There’s a beautiful dynamic in Straczynski’s new Asgardian home — the small town folks who have probably never ventured far from their hometown now work and live alongside actual living, breathing gods. So when Bill wanders around at night, the people (immortal gods) he’ll meet could be anyone’s guess. Thankfully, he meets this one:
Right? I’m glad Doctor Thor is back (for a few years at least). If you don’t mind, I should explain how Asgardian gods work in the Marvel universe. Like Thor, they all receive enhanced strength, durability, and super long lives due to those golden apples of Idunn. But their longevity only applies to natural causes, as a sword or fireball or alcoholic stupor can cut their lives dramatically shorter. Most Asgardians only have those abilities above — like Thor’s buddies Volstagg, Fandrall, Hogun, and lover Sif. They can fight like maniacs, but no ice beams or snow storms blasting from their hands. Though Kelda can. Think of her like an
Aryan Asgardian Storm.
Despite Bill’s probably sub-par education, he isn’t a fool. When a god sort of flirts by providing an invitation to explore the magical city of Asgard, Bill won’t dare refuse.
As Kelda mentioned during their late night chat, this is for many Asgardians the first time they’ve had to chance to chat with a human. Fish out of water humor and whatnot.

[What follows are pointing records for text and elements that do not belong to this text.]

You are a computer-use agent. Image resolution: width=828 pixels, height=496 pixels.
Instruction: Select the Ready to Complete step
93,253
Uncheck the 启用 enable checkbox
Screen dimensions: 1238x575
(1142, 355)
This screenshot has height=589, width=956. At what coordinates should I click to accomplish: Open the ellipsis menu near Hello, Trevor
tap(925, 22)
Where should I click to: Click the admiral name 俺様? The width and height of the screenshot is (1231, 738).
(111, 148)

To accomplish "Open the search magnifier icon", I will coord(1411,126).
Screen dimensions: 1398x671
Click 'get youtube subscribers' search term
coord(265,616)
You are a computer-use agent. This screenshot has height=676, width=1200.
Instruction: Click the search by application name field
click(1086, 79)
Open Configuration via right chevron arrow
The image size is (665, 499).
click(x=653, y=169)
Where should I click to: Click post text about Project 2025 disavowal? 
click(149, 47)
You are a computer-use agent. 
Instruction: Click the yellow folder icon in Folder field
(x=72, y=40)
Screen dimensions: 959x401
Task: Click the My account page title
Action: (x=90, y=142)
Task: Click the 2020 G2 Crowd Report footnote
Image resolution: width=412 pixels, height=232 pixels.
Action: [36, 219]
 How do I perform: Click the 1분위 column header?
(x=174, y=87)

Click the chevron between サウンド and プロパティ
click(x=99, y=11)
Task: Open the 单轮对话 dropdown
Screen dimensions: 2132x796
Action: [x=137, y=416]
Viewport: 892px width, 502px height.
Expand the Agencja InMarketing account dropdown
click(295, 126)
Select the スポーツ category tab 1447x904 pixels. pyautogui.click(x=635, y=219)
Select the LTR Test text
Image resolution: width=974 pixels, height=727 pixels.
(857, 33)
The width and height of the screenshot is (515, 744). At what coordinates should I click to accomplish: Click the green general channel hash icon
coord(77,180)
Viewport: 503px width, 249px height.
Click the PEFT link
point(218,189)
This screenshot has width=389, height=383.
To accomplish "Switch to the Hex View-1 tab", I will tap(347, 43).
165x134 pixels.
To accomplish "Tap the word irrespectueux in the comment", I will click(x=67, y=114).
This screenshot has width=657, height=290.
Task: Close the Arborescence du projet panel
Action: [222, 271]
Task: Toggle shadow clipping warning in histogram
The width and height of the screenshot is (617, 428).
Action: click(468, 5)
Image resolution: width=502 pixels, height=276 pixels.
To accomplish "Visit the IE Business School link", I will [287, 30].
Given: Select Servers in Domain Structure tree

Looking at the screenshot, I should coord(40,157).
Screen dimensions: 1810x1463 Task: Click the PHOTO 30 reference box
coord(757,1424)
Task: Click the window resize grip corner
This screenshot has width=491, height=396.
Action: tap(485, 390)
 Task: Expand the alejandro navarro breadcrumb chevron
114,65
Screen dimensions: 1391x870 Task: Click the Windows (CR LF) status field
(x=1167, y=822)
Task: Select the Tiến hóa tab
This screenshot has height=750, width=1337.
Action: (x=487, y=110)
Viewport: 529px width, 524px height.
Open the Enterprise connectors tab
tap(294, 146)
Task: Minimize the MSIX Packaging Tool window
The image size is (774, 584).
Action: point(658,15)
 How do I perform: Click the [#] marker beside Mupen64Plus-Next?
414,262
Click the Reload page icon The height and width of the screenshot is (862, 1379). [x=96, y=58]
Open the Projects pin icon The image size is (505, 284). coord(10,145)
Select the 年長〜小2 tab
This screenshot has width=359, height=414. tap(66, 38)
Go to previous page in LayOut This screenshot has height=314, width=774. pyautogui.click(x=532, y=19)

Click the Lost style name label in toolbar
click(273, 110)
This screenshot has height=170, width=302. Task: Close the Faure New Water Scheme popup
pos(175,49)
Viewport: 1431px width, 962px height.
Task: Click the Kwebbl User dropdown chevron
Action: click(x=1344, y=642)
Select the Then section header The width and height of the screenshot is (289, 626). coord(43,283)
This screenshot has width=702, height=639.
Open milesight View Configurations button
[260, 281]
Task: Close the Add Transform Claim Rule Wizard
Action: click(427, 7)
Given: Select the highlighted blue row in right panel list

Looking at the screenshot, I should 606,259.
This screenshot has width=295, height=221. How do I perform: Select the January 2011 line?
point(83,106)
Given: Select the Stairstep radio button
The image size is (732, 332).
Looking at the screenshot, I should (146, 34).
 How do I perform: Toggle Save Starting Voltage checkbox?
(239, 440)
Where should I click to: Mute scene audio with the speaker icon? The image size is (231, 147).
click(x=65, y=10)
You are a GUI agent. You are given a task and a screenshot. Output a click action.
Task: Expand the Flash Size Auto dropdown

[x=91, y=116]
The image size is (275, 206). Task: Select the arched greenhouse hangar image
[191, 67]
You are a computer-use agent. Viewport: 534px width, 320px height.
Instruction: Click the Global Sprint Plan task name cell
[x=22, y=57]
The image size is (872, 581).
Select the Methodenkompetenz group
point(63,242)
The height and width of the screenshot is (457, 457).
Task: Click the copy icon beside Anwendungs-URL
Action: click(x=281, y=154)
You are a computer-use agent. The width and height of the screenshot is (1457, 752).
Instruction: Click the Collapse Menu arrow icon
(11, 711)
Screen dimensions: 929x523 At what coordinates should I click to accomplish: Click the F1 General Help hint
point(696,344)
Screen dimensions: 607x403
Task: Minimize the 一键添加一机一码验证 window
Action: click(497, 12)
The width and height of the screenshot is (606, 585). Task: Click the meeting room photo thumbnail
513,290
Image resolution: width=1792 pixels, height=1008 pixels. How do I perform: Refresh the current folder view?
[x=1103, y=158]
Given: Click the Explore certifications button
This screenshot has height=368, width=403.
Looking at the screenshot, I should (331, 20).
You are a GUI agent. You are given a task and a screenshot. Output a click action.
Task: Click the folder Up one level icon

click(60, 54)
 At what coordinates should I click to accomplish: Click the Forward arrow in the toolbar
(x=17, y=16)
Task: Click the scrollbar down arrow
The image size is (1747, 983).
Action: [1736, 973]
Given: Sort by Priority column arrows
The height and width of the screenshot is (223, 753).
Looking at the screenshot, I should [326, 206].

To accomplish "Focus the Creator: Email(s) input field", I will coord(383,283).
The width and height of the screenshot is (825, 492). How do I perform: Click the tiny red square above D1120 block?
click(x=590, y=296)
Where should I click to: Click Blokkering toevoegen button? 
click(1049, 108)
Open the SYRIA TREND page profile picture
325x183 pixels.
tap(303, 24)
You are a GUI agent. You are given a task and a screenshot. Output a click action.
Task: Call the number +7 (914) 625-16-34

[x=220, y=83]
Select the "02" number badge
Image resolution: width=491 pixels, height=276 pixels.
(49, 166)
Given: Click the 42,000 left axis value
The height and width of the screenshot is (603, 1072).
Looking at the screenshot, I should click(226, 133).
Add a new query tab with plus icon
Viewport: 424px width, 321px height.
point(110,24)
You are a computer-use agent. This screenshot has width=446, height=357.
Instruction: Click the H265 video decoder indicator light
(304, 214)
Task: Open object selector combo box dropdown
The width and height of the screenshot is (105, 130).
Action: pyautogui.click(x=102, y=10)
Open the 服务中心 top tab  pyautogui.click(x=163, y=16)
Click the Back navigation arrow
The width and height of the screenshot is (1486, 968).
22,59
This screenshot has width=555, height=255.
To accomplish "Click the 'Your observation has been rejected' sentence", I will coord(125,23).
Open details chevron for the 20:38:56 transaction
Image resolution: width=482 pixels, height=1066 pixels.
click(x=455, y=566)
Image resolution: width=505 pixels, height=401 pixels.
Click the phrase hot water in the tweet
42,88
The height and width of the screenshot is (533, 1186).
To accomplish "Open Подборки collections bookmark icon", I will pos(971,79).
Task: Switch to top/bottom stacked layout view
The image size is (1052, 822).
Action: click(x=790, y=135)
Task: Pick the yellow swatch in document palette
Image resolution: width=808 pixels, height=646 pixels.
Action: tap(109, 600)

Don’t be afraid to root for Bill. Despite the trademark backwards baseball cap, this man’s a proper southern gentleman. The dude’s fearless around nine-foot shirtless gods and equally romantic around his gorgeous Asgardian crush. But yet Bill fails to make a move. If an eternally youthful, prettier Iceman falls for him, why should he hesitate? Intimidation, I’m sure, but at least for Kelda’s sake I imagine it’s just nice to have a man treat her with a compassion the nine-foot shirtless gods rarely do. Though honestly, I think Bill just chickened out:
Y’see, while romance emanates in the Oklahoma air, the Asgardian politics protruding throughout the main story are far less sexy. Loki, now a female, has been putting his gorgeously manicured fingernails into all sorts of manipulated stews. Since Odin’s not around (sorry, I probably should have told you earlier), Thor rules the best he can. Loki has different ideas, and successfully places Baldur on the Asgardian throne, exiling Thor, and moving the entire city of Asgard to Latveria. Y’know, Doctor Doom’s pad.
So, the blossoming star-crossed love between Bill and Kelda remains star-crossed once more.
We all know it doesn’t end here. While Bill in real life would chalk up his loss to fate and eventually marry some pretty local girl, we’re reading a comic book story. Wonderful, majestic, and exciting things happen in comic books that would never occur in our own world. I mean, the whole dating a goddess thing for one, but this tale has just begun for our two lovers.